Let’s stop to consider aphorisms. They’re akin to Aesop’s fables, full of simple truths. Something far easier to suss out than Zen koans. The aphoristic rather than affirmative content sets this book apart from others in the self-help category. There are no promises of guaranteed heaven or even absolute peace in this lifetime. It discusses a variety of examples and ways readers might remember to slow down and notice the daisies (more about daisies later). The anecdotes may be short but they provide huge materials with which we might bridge the gaps of our lives.

One of these succinct life lessons comes from the chapter, “Why Am I So Busy?” In one section, he admits he sometimes wonders if he hasn’t overloaded his own schedule with Buddhist monk and professorial duties. In another section he reminds us that a person’s behavior doesn’t make us mad: it’s we who allow ourselves to become maddened by it. He writes:

People react differently to the same situation.
If we look at it more closely,
We see it’s not the situation that is troubling us,
but our perspective on it.

How true! How often have you adapted better to a situation by changing your perspective on it?

Haemin Sunim’s literary skill will also win over readers. He structures his aphorisms in poetic form, which he and Chi-Young Kim have deftly translated. The verses look to the eye as lovely as they ring to the ear. The white space surrounding these verses emphasizes their simultaneous simplicity and profundity. These aesthetic choices especially appeal to those interested in the artfulness of literature and spirituality.

These elements will keep readers piqued throughout all eight chapters about rest, relationships, love, appre-ciating divergent spiritual paths, and the liberating effects of forgiveness. Each chapter opens with a short personal essay in which Sunim explains how he learned the lessons he imparts. He teaches through example, sometimes mixed with Zen philosophy.

He writes, for instance, about how entrenched we become to our own beliefs and opinions as if they themselves were truths.
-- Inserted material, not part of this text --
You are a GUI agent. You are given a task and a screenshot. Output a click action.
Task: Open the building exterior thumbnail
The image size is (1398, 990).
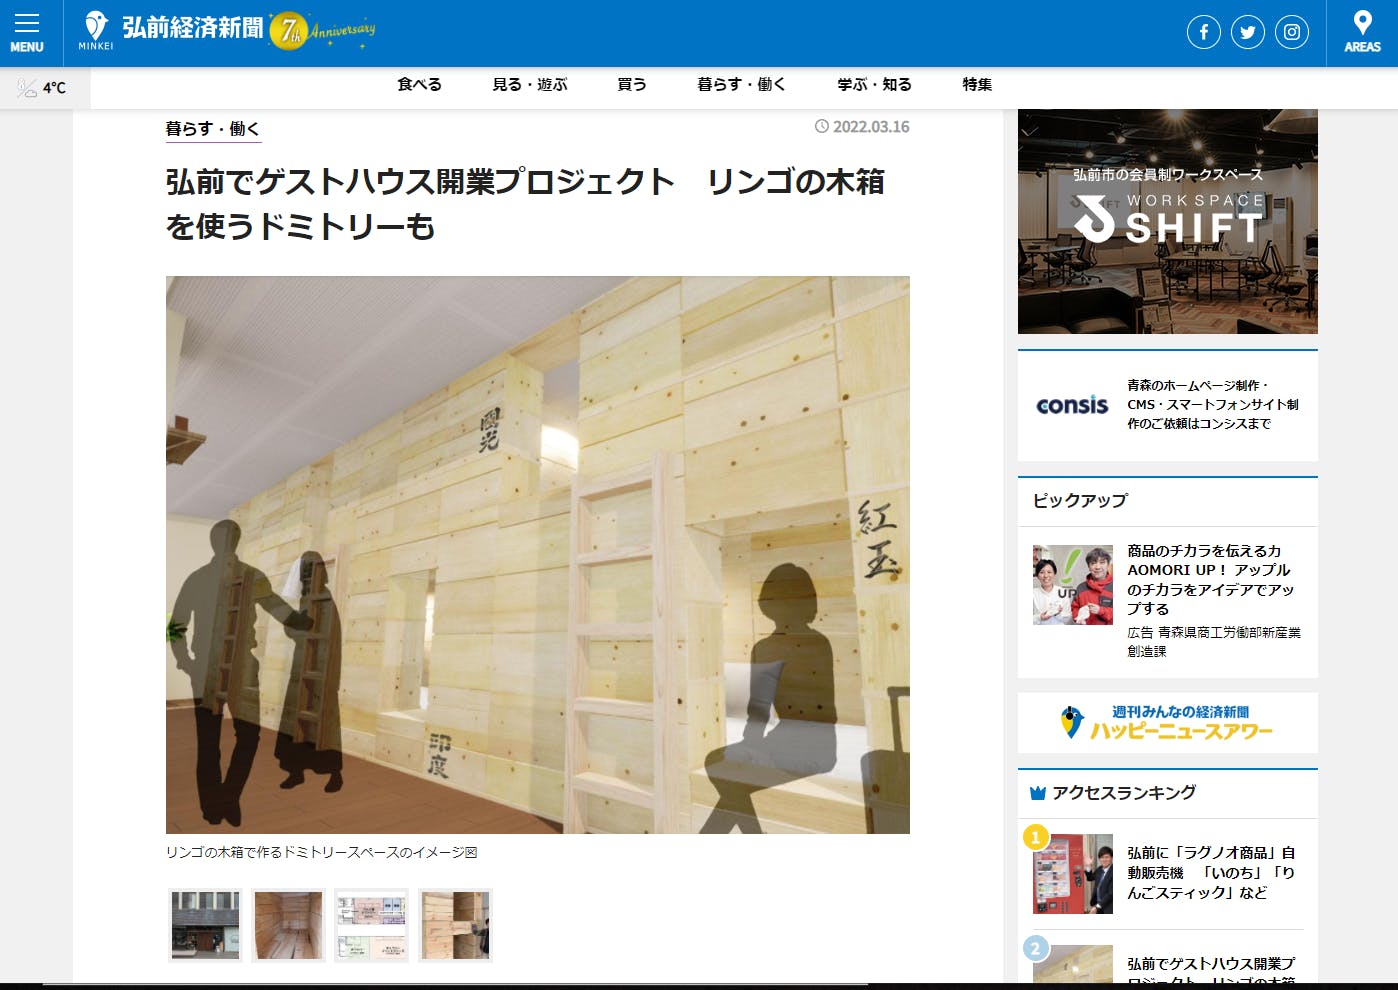205,925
In fact, beliefs and opinions are merely temporary, which history has shown by the coming and going of the rack, disco, and colonialism, among others. We don’t have to be entrenched in them, however.

“Maturity comes with experience. One lesson of maturity is that we should not take our thoughts too seriously, and must learn to curb our ego and see the bigger picture,” he writes. “Being right isn’t nearly as important as being happy together. ”Surely the content and its illustrations look happy together. Books of poetry and self-help guides often contain ersatz illustrations. Not true here. Thanks to artist Youngcheol Lee. From cover to cover Lee’s delicately painted images present a thematic journey of a man and woman, likely lovers, through a large field of daisies. Sometimes the images are Chagall-esque in their metaphysical approach. Sometimes they’re Impre-ssionistic. Always, they gorgeously represent the content on the pages.

Whether you are a fan of self-help, into Zen practice, a Buddhist, or none of those things, this book shows it’s all there for the taking: mindfulness, self-awareness, and a little daily peace. Sunim’s words ring true and good and pure. After all, as he writes: “The world is experienced according to the state of one’s mind . . . When your mind is filled with negative thoughts, the world appears negative, too. When you feel overwhelmed and busy, remember that you are not powerless.”